Wound care is an important clinical activity that involves not only changing dressings but also educating the patient [45, 46]. There are several recommendations that nursing staff can implement on the ward to minimize the risk of postoperative complications, including infections at the surgical site associated with intravascular procedures. Szewczyk et al. have developed recommendations for the prevention of SSI during the postoperative nursing care on surgical wards. According to these guidelines, the patient should be transported for the procedure in a designated clean bed with clean bed linen, because it is considered to be the most hygienic means of transport. It is also recommended to maintain normothermia during the perioperative period, because hypothermia can disrupt wound healing and increase the risk of infection at the surgical site [47, 48]. According to the Centres for Disease Control and Prevention guidelines, glycaemic control should be implemented during the perioperative period, and glucose levels should be maintained below 200 mg/dl in both diabetic and non-diabetic patients. Patients undergoing endotracheal intubation under general anaesthesia with normal lung function should receive increased FiO2 values during the operation and in the postoperative period after extubation. Sterile dressings applied to a wound closed with primary sutures should be removed within 48 hours of the procedure under microbiologically safe conditions, preferably using a touchless aseptic technique. If there is an increased risk of wound infection, specialized postoperative dressings should be used. If there is a suspicion of SSI, material should be taken from the wound for microbiological examination. It is also important to remember to wash and disinfect hands in designated areas and to encourage the patient to take a bath soon after the procedure. Patient education on how to properly monitor and care for the surgical site is also extremely important.

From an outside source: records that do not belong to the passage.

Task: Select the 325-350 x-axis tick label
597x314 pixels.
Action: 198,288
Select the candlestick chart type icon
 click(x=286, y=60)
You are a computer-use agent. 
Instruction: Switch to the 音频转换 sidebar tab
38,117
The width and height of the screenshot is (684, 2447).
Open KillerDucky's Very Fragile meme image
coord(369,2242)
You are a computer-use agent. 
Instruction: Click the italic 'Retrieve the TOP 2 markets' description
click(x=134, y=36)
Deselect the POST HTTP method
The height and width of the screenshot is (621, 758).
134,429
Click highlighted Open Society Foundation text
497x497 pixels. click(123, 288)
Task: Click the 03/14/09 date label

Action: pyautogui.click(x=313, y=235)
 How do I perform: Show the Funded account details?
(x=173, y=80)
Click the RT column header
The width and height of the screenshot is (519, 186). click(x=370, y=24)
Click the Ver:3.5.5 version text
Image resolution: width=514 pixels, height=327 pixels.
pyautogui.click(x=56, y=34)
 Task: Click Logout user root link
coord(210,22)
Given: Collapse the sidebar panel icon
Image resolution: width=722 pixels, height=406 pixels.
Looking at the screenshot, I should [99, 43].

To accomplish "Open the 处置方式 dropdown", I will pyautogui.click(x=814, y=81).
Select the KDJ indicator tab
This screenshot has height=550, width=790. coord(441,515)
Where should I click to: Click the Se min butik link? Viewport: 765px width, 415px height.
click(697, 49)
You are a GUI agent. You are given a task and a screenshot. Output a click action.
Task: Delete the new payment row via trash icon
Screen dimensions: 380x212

According to Donebandin, the quality of healthcare can be defined as the type of care that strives for the maximum measurable benefit to the patient, taking into account the expected benefits and losses that accompany the care process in all its elements [49, 50]. Nursing staff, through their continuous contact with the patient, significantly influence the quality of healthcare. By adhering to recommendations for the prevention of SSI, nursing staff not only contribute to reducing the risk of postoperative complications of endovascular procedures but also significantly improve the quality of healthcare.
Conclusions
The choice of closure technique for femoral access can have a significant impact on wound healing and patient outcomes in endovascular procedures. Open femoral access with suturing and closure techniques can result in larger wounds and increase the risk of complications such as SSI and dehiscence. In contrast, the puncture technique with haemostatic pressure or VCD can result in smaller wounds and faster patient recovery but carries a risk of vascular complications. Therefore, the type of procedure chosen must be carefully considered, taking into account patient anatomy, risk factors, and potential risks and benefits. Nurses play a crucial role in wound care and must be knowledgeable about the different closure techniques and associated complications, to provide effective care and recognize early signs of complications. By doing so, nurses can help to ensure optimal patient outcomes and improve overall quality of care.
The authors declare no conflict of interest.